Requirement = An exact restatement of all the data is required, with the pictures left out.

Screenshot grounding data:
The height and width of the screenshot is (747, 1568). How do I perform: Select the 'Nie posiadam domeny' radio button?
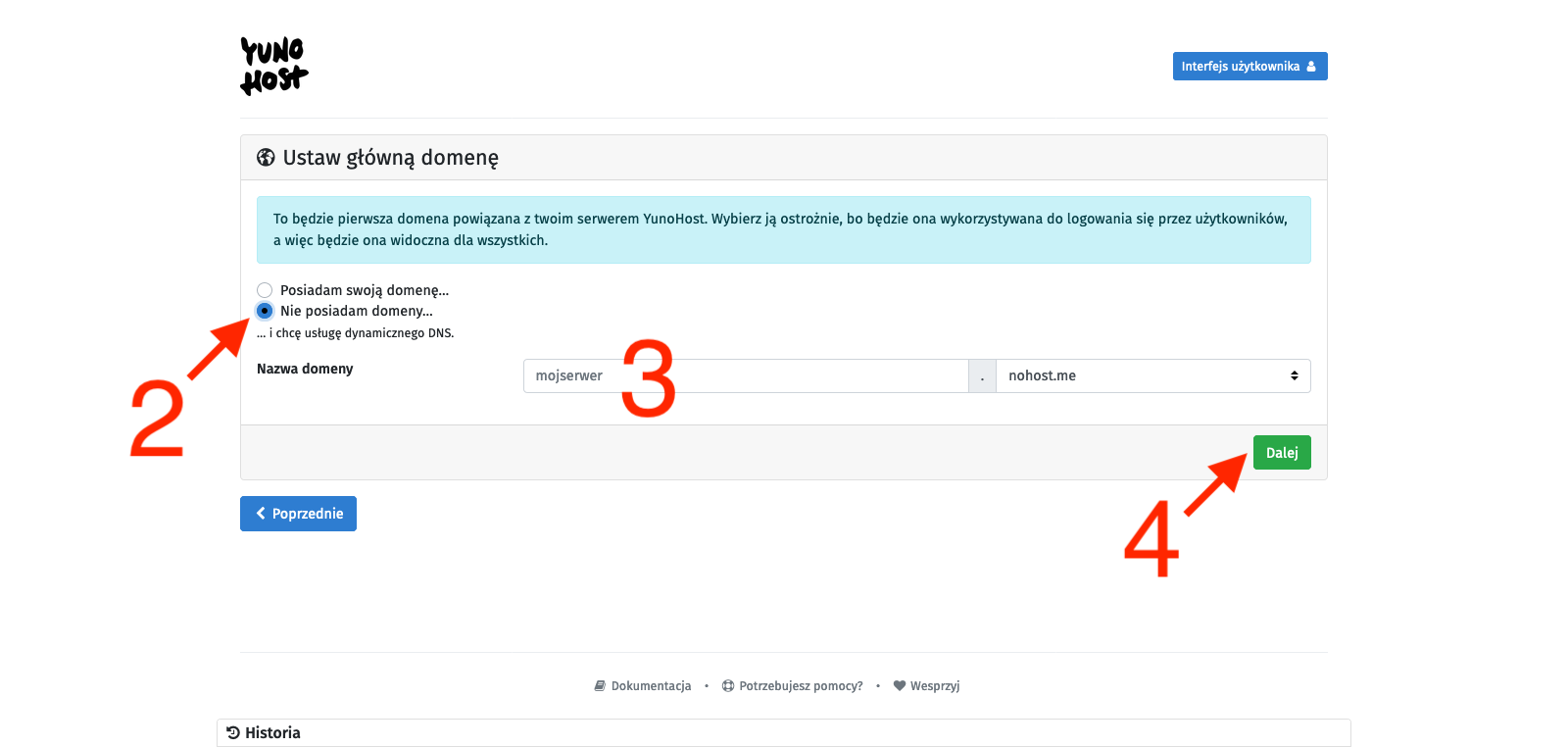pos(265,311)
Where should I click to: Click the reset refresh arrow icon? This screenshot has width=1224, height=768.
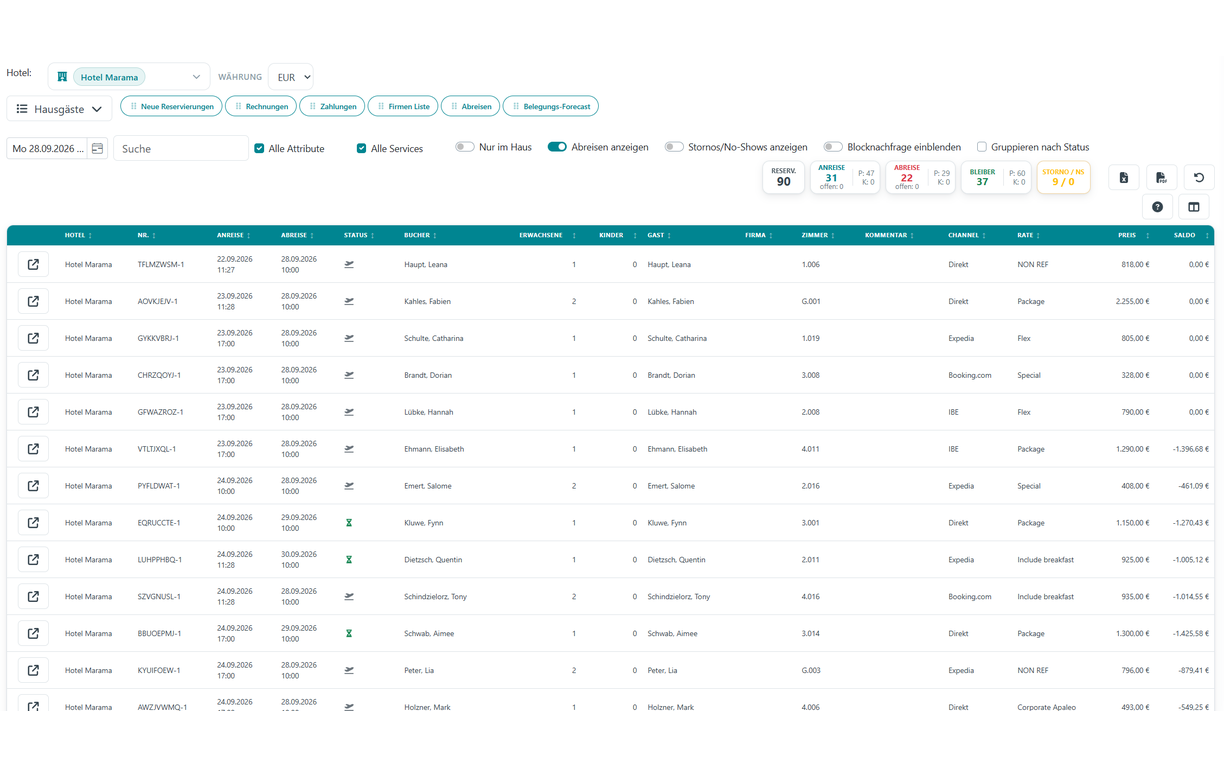point(1199,178)
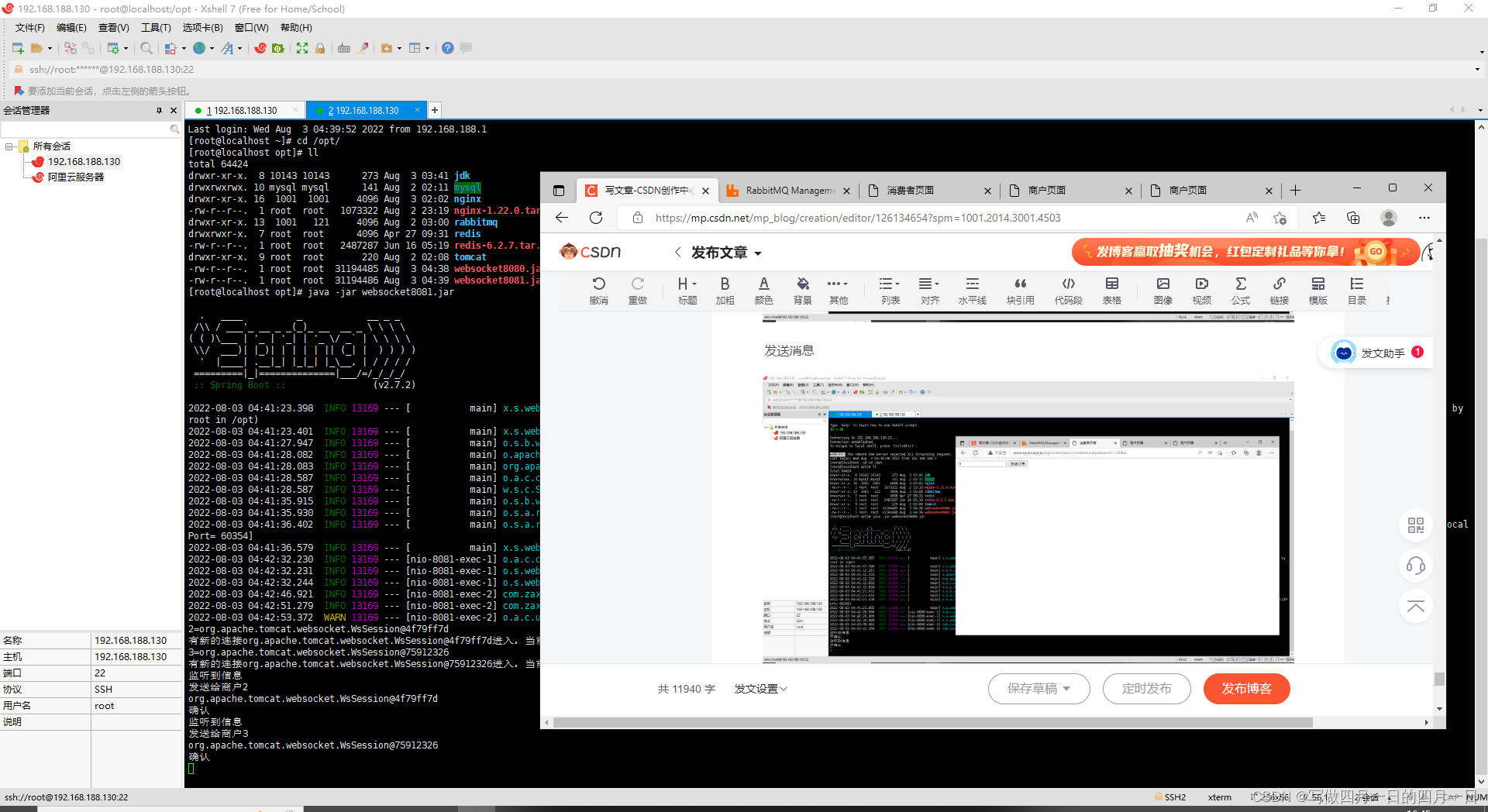The width and height of the screenshot is (1488, 812).
Task: Insert a table with 表格 icon
Action: [1111, 291]
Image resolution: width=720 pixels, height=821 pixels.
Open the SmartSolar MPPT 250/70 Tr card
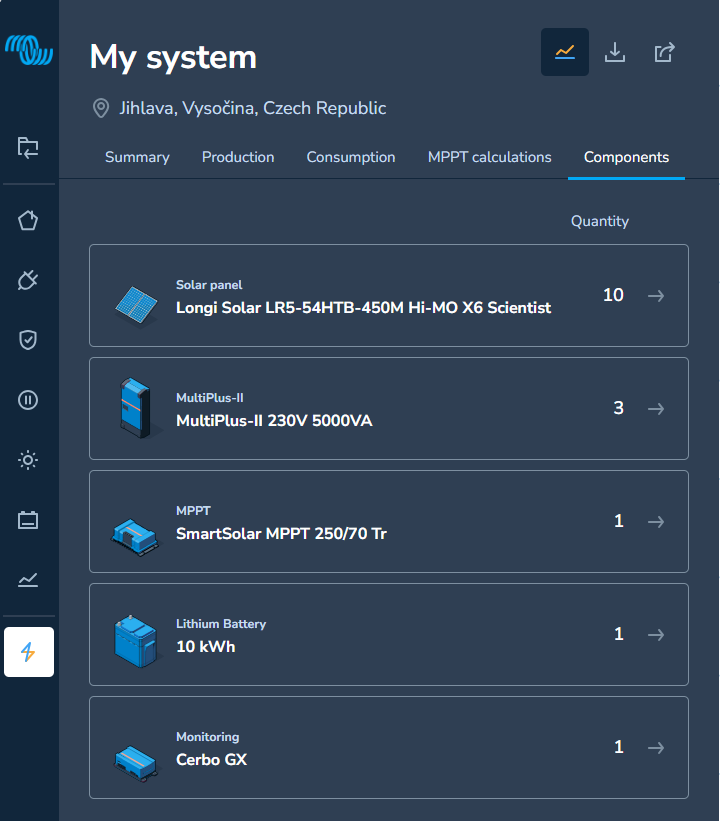389,522
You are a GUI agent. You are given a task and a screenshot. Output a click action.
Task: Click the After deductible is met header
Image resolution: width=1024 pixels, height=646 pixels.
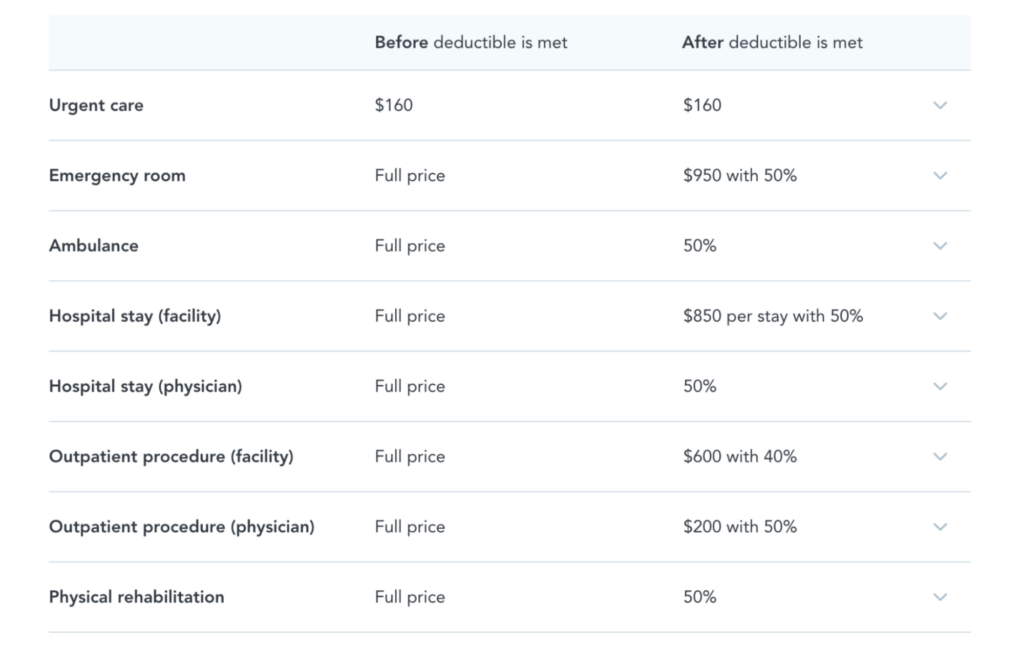coord(773,42)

Output =
The height and width of the screenshot is (747, 1568). How do I perform: Select the 'Nie posiadam domeny' radio button?
pos(265,311)
Where should I click to: Click the reset refresh arrow icon? This screenshot has width=1224, height=768.
point(1199,178)
The width and height of the screenshot is (1488, 812).
Task: Insert a table with 表格 icon
Action: [1111, 291]
Image resolution: width=720 pixels, height=821 pixels.
Open the SmartSolar MPPT 250/70 Tr card
389,522
You are a GUI agent. You are given a task and a screenshot. Output a click action.
Task: Click the After deductible is met header
Image resolution: width=1024 pixels, height=646 pixels.
coord(773,42)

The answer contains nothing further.